Le gouvernement togolais, aidé par les associations, a un message clair qui cherche à déculpabiliser la jeunesse : on est tout à fait normal quand on n’a pas fait l’amour, et si l’on n’a pas encore commencé, alors rien ne presse. « Nous tentons de faire comprendre aux jeunes Togolais que l’abstinence n’est pas la chasteté, précise Manya Andrews. On a pu avoir des rapports sexuels et décider de limiter son nombre de partenaires ou retarder la prochaine fois. Pour nous, parler d’abstinence, c’est parler de respect de soi ! » La lutte contre la propagation du VIH est ainsi intimement liée à de complexes problèmes comme la sexualité, les tabous liés à l’utilisation du préservatif, l’infidélité, la polygamie ou la prostitution…
Abstinence : une moralité qui déroute les organisations internationales
Mais l’essentiel pour les ONG est d’informer les populations afin qu’elles sachent comment agir. « Notre inquiétude, confie Andrews, est le désintérêt des bailleurs de fonds pour le Togo, ce qui diminuerait les subventions des associations. Nous voulons doter le pays de réseaux de personnels compétents et de campagnes de prévention efficaces. » Les clubs « Etoiles » sont financés par PSI et permettent à des jeunes filles de se retrouver pour échanger sur des sujets comme la sexualité, la transmission du VIH ou les grossesses. Comme au sein des centres de dépistages, des professionnels transmettent des messages clairs sur le maniement du préservatif, l’importance de la fidélité dans le couple, la nécessité de diminuer son nombre de partenaire afin de ne pas multiplier les risques…

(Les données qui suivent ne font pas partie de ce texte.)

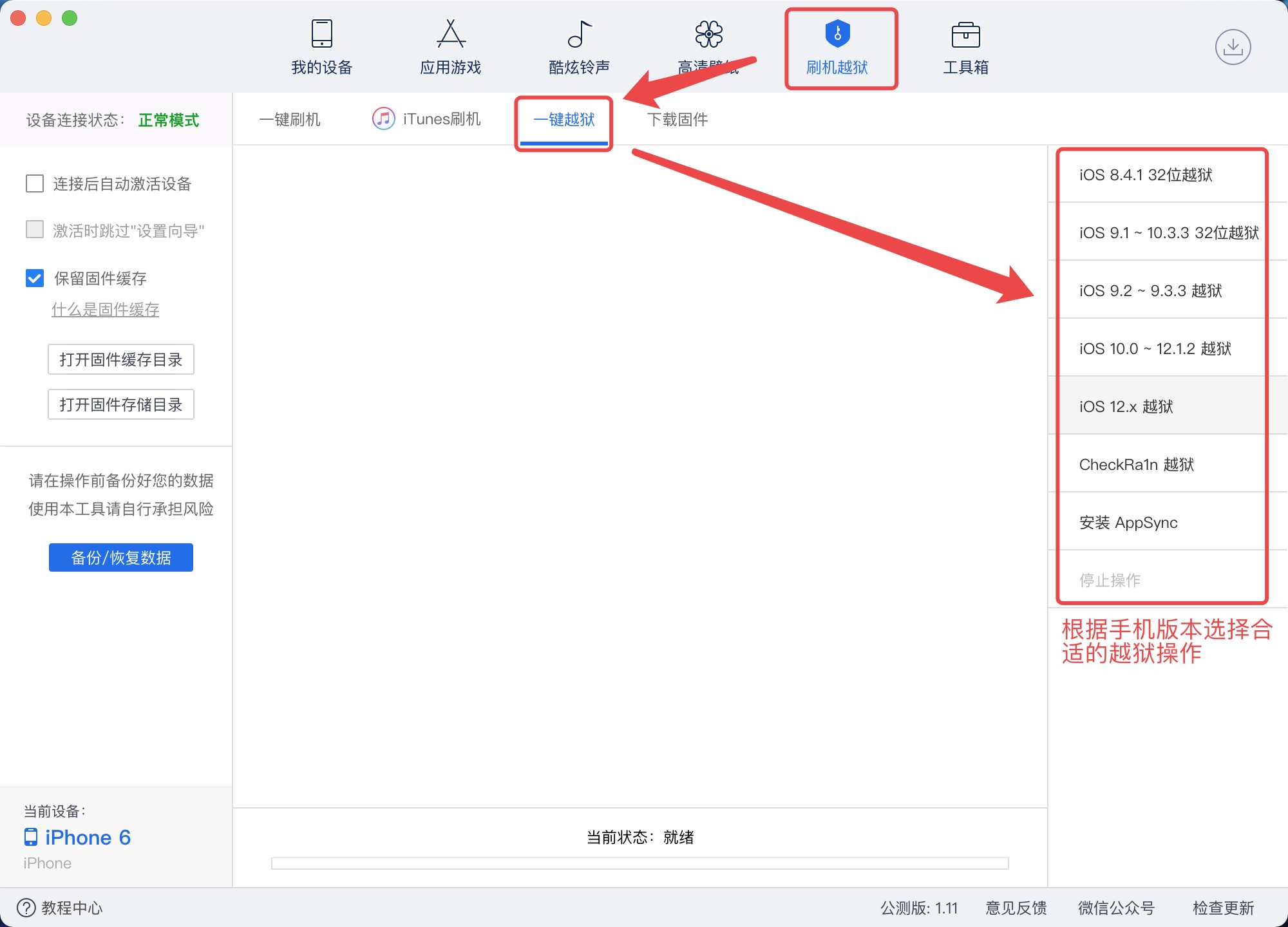
Task: Open the My Device phone icon
Action: (x=321, y=34)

Déjà habitués des campagnes de prévention diffusées en continue sur les ondes télévisuelles et radiophoniques, les Togolais voient depuis peu de nouveaux type de campagnes d’affichage : quatre pieds entremêlaient avec une mention, comme sur les paquets de cigarettes, WARNING ! Ou encore, des slogans très directifs : « Un vrai homme sait attendre. Une vraie femme sait attendre et ne cède pas aux pressions ! » Un volet moral peu conforme au consensus international des professionnels dans la lutte contre le sida.